Start with the given measurement: [katex]\text{5 km}[/katex]
Use the conversion factors for kilometers to meters and meters to millimeters: [katex]\text{5 km} \times \frac{10^3 \, \text{m}}{1 \, \text{km}} \times \frac{10^3 \, \text{mm}}{1 \, \text{m}}[/katex]

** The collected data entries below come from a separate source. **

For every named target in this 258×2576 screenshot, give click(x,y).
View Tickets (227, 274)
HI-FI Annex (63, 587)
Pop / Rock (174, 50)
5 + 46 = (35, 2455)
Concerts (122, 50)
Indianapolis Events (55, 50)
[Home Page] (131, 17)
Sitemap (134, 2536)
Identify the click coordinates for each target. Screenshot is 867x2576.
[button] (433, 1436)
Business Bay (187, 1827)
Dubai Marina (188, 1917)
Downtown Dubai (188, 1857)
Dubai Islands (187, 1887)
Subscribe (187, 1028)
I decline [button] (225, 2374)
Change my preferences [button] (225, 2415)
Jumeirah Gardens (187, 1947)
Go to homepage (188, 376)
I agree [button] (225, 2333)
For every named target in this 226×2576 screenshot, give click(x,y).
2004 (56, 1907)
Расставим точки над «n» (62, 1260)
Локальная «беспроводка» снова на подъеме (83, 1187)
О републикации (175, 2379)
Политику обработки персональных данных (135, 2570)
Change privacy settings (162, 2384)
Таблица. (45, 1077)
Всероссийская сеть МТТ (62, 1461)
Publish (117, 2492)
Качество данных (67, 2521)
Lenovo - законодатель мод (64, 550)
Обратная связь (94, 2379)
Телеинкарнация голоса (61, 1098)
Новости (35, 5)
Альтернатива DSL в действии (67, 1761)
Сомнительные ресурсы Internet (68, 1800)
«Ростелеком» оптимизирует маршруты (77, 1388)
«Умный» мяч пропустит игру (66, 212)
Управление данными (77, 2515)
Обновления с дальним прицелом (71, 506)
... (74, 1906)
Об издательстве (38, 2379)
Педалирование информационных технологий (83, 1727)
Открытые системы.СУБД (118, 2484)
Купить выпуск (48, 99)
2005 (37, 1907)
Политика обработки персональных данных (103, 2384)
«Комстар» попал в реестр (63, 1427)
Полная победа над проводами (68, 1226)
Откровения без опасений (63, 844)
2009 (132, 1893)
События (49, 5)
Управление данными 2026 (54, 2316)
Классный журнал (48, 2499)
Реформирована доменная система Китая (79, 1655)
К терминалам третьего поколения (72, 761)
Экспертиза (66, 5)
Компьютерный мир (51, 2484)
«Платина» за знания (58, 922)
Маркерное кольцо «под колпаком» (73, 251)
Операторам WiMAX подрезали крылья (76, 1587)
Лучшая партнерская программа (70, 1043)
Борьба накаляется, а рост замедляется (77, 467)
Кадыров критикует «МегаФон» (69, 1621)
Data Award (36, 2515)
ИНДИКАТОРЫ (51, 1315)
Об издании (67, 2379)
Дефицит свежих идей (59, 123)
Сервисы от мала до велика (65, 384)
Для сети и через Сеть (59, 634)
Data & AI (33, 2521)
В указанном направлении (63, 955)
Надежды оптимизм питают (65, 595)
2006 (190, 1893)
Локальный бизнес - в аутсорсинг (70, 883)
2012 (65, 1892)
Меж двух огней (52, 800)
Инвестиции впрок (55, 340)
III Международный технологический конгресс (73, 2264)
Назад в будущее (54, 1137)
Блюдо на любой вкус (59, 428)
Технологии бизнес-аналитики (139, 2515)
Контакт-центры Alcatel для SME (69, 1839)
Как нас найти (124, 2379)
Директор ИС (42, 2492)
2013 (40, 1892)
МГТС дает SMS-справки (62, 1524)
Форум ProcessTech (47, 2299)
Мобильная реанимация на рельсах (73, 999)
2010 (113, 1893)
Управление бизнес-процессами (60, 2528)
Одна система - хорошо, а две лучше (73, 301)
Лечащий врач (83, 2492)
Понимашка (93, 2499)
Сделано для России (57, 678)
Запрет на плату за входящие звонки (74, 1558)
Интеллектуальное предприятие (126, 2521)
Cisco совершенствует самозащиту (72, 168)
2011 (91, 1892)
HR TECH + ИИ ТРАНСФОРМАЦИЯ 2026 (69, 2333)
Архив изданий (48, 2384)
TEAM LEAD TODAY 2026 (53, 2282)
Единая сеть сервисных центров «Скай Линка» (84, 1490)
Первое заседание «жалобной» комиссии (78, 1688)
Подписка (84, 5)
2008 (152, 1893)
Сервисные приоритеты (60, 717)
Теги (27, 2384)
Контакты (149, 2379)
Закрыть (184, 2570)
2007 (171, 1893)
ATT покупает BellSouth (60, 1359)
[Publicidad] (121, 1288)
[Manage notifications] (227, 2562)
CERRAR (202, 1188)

Perform the multiplication: [katex]\text{5 km} \times \frac{10^3 \, \text{m}}{1 \, \text{km}} \times \frac{10^3 \, \text{mm}}{1 \, \text{m}} = 5 \times 10^3 \times 10^3 \, \text{mm}[/katex]
Simplify to get the final answer: [katex]\boxed{5 \times 10^6 \, \text{mm}}[/katex]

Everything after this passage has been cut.